-- STATED PROBLEM 1 --
Using the introspection assignment, decide whether each statement agrees with it, answering yes or no and quoting the words that settle it. (a) The deadline falls on January 23rd at 9am. (b) The work opens with a real-world example rather than a synthetic one. (c) Preprocessing that applies random saturation to all images would keep the inserted saturation information intact.
-- STATED PROBLEM 2 --
Pick up the introspection assignment after its last sentence and continue writing it.

Assignment 13: Introspection Part 2

Deadline: January 23rd, 9am
This is the final assignment for this class.

In this assignment, you will try to detect misbehavior of models and explain errors using Introspection methods.

Unmasking Clever Hans Predictors

We will start with a synthetic example, where we purposefully make it easy for the model to cheat. Afterwards, we will apply Introspection to detect that and explain how the model cheated.

Instead of only altering one class, you could also apply different kinds of cheating opportunities to different classes.

Note: If you add regularization to your model, this should not get rid of the information that we have inserted into the class. For example, if your “extra information” is that the images of one class are highly saturated, but you add preprocessing that normalizes image saturation, or perhaps applies random saturation to all images, this would destroy the extra information.

-- DATASET EXTRACT --
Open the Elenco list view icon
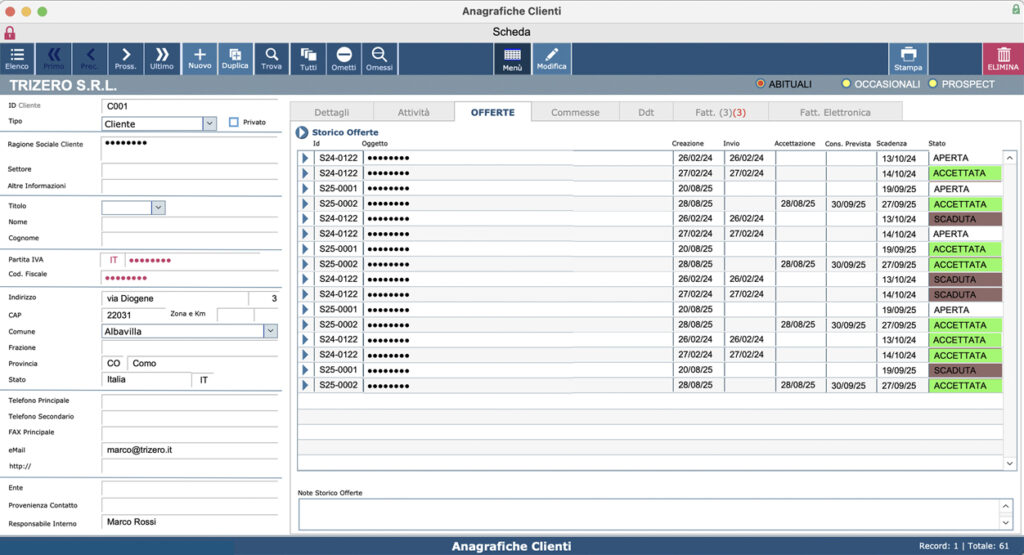This screenshot has width=1024, height=555. (17, 59)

-- RIGHT ANSWER 1 --
(a) Yes: "Deadline: January 23rd, 9am"
(b) No: "We will start with a synthetic example"
(c) No: "or perhaps applies random saturation to all images, this would destroy the extra information."

-- RIGHT ANSWER 2 --
Contrastive Explanations

This is a more realistic scenario in which you can also try out more advanced methods to create saliency maps.
You will work with a pre-trained network and try to explain wrong decisions of the network with different Introspection techniques and contrastive explanations.

If you use tf-explain (or something similar), you can easily try out different saliency map methods and compare which one helps you most in explaining classification errors.

Bonus: An experiment: Explanation by input optimization

Let’s use our feature visualization technique from the last assignment in a different way.

Note from Valerie: I have no idea whether this approach works. But I would be very excited to see some experiments :)